WHAT THE TASK ASKS: Copy out the listing word for word, starting with the line that contains "Task: Click the" and going on through the line that contains "Action: 228,185", and leave the pictures out of your answer.

RAW DATA:

(begin)

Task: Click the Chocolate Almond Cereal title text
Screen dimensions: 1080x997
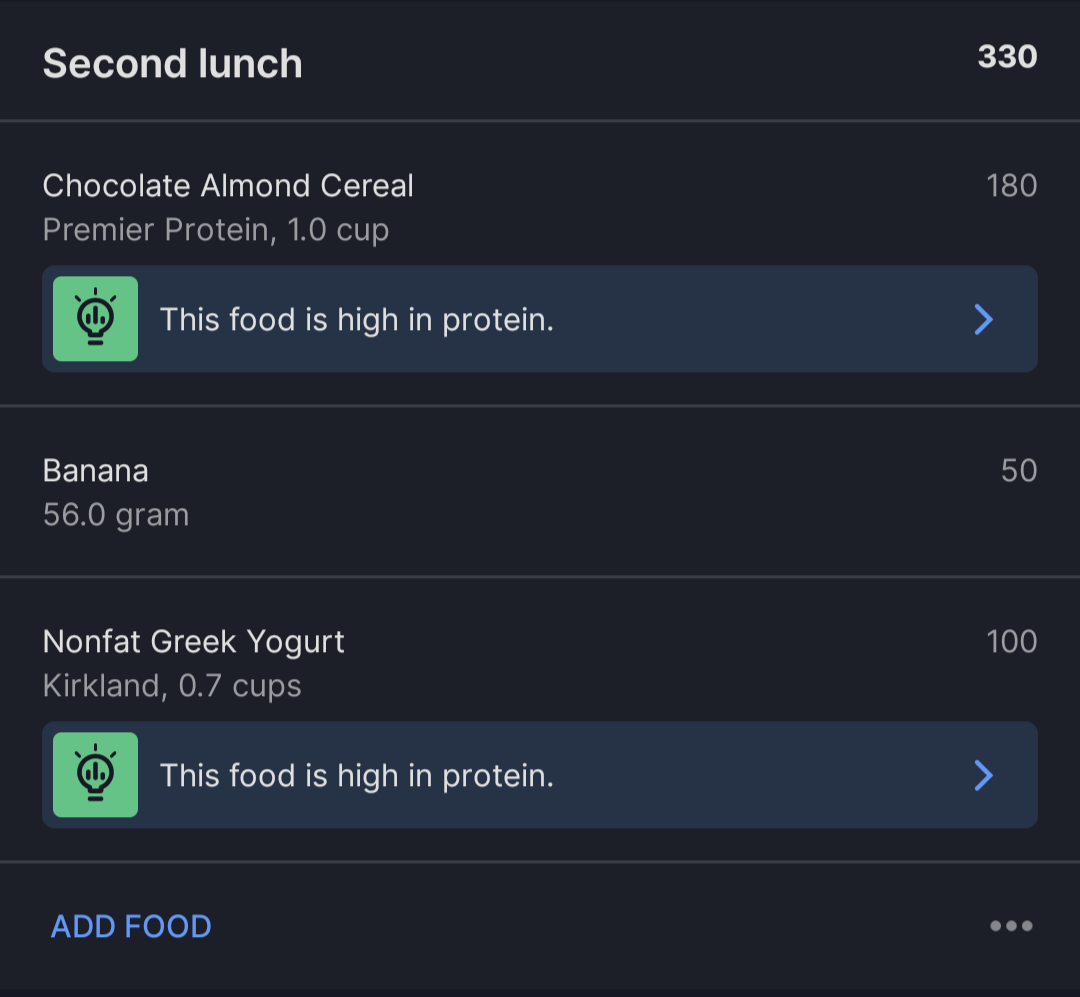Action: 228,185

(end)
(begin)

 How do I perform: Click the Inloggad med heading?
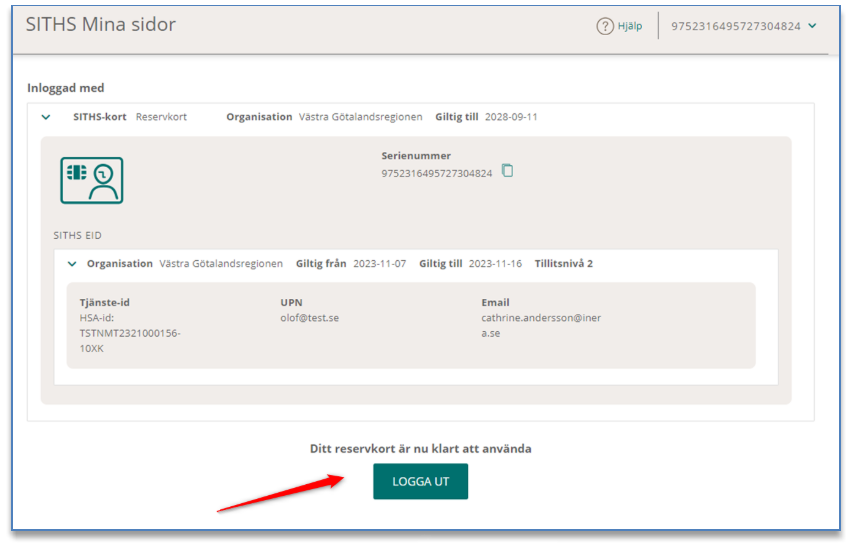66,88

(end)

SOLUTION FOR THIS TASK:
Task: Click the Chocolate Almond Cereal title text
Screen dimensions: 1080x997
Action: 228,185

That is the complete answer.